Will you let me know when PeptideShaker can read/understand the new CV terms?

It was already on my todo list when I saw the terms added to the psi-ms ontology. :)

However, we are in the middle of refactoring the PeptideShaker backend for better memory handling etc., so I'm not sure when we'll be able to release a new version.

But if you're interested I can try to send you a beta version, which basically only adds the new CV terms, so that you can test the parsing of the MetaMorpheus data?

bgruening commented 6 years ago

@mvaudel @hbarsnes I was ask today if Morpheus is possible to get into PS. Is there any news about this.

hbarsnes commented 6 years ago

@bgruening The parsing of Morpheus mzIdentML files into PeptideShaker is working, but we are still waiting for the refactoring of PeptideShaker to support the new backend.
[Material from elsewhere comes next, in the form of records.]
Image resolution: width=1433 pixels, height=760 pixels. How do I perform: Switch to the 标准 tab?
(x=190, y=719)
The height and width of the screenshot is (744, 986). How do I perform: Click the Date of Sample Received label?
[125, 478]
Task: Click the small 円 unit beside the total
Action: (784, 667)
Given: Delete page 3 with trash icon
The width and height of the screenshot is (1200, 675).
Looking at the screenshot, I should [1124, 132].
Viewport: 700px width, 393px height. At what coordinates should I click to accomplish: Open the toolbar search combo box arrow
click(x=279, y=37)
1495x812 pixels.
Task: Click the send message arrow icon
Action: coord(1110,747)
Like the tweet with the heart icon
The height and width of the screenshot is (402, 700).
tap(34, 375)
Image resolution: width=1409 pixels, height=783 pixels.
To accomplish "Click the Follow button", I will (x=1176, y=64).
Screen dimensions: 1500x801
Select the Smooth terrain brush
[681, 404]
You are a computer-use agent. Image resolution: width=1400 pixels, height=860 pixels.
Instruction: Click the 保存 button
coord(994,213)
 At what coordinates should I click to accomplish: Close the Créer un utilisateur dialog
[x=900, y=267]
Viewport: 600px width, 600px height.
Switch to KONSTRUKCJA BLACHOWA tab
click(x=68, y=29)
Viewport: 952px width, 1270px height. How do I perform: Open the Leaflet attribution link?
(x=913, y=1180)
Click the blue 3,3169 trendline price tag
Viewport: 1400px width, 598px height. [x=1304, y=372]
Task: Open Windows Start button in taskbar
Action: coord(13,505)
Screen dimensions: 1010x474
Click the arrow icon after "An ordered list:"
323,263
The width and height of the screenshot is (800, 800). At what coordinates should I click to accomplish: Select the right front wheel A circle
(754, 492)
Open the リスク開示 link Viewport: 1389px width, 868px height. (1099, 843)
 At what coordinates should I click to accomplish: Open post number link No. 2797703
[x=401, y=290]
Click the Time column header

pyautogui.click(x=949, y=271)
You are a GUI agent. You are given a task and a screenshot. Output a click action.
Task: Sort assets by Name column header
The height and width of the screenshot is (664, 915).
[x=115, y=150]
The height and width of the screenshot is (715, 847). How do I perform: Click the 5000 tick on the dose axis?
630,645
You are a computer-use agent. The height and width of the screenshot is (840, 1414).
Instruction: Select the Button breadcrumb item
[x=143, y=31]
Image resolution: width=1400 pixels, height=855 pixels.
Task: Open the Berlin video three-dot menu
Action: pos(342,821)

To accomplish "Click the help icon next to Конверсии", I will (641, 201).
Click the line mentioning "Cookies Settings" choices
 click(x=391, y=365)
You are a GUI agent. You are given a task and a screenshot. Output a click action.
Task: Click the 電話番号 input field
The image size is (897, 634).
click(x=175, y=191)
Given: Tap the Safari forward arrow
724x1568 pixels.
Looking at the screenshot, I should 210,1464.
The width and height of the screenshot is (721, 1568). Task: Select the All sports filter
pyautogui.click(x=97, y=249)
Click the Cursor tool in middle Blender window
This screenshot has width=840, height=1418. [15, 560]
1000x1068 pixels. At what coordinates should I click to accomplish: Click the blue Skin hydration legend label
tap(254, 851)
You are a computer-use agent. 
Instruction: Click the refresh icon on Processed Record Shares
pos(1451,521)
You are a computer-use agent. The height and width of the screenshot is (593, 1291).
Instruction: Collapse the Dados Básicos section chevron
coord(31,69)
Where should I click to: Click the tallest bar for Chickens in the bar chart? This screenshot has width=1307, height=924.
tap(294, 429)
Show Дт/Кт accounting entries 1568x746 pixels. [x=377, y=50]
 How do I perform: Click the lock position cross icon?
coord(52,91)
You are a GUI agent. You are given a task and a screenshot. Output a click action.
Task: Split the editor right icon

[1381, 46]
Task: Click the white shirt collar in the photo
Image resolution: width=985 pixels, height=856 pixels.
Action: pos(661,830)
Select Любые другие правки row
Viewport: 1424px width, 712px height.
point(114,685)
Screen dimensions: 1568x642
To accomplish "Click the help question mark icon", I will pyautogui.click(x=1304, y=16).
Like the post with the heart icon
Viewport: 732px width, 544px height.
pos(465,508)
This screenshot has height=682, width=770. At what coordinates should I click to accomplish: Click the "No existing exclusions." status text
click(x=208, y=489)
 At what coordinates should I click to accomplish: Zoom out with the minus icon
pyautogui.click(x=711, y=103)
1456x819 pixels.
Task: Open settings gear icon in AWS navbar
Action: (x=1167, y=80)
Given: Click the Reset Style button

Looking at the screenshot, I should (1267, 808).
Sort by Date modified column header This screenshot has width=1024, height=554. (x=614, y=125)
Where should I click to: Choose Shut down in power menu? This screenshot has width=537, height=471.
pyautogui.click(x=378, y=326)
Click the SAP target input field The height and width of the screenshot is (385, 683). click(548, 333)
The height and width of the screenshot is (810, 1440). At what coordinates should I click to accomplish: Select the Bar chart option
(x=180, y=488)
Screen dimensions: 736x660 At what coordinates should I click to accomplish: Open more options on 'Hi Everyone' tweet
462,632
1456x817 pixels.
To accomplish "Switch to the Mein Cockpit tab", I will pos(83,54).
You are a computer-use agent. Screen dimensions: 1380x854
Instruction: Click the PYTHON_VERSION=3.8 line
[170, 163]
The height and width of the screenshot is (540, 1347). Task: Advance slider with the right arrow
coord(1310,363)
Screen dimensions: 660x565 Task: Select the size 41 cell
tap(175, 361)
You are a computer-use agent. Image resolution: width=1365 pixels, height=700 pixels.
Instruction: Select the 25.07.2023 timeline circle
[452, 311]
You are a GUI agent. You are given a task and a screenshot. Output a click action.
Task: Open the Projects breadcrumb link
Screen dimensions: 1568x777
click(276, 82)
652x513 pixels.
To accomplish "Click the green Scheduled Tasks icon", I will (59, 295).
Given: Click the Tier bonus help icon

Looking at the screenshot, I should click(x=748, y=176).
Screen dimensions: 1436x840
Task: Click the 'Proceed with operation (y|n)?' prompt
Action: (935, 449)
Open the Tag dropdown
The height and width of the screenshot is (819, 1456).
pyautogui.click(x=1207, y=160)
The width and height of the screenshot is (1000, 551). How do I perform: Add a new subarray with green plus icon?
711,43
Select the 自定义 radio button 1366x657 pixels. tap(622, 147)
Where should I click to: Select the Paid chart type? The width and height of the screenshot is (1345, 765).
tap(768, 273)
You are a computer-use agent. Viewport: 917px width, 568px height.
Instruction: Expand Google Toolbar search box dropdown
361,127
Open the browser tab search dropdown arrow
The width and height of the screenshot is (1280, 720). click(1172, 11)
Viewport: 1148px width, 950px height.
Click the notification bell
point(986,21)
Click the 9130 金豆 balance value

It is still unclear when this work will be completed. @mvaudel Perhaps you can provide an updated estimate?

mvaudel commented 6 years ago

I would love to, but it would most likely overoptimistic ;) Based on my progress the past weeks I would say less than a month for a beta version, with the above disclaimer in mind!

Dmorgen commented 6 years ago

Hi,

Just would like to chime in - I would really appreciate it if you could tailor PeptideShaker to accept MetaMorpheus results, and especially the modification search it allows - such as glycans and amino acid substitutions.

Thanks! David.

hbarsnes commented 4 years ago

This issue should be solved in the new beta releases of SearchGUI and PeptideShaker. Please see https://groups.google.com/forum/#!topic/peptide-shaker/1ecY0IyMOBM for more details.

If the issue still exists in the beta releases, please open a new issue at https://github.com/compomics/peptide-shaker-2.0-issue-tracker/issues.

If the issue has been solved, it would also be great of you could let us know by replying to this original issue and letting us know. :)

hbarsnes commented 4 years ago

MetaMorpheus has been included in the latest release of SearchGUI and the resulting mzIdentML files can now be loaded in PeptideShaker. If it does not work as wanted or if you come across other issues with how we use MetaMorpheus, please let us know by opening a new issue.